══ ENTRIES SUPPLIED

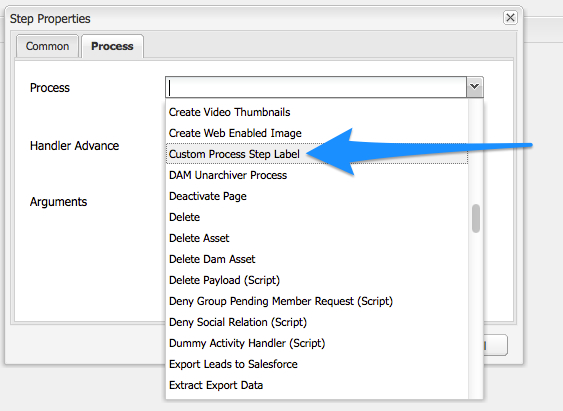Select Deactivate Page from the list
The height and width of the screenshot is (411, 563).
point(317,196)
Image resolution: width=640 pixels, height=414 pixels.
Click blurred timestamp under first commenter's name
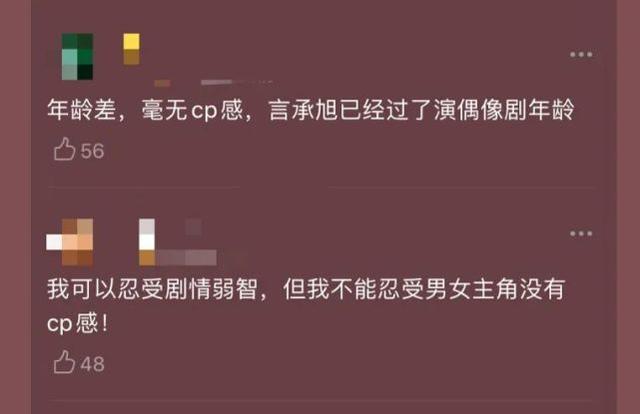coord(236,82)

════

● WORK TASK: Retype only the lines from the line with "Image resolution: width=640" through the last line of the data. Keep both ends and skip the pictures.

● RESPONSE TO THE TASK:
Image resolution: width=640 pixels, height=414 pixels.
Click blurred timestamp under first commenter's name
coord(236,82)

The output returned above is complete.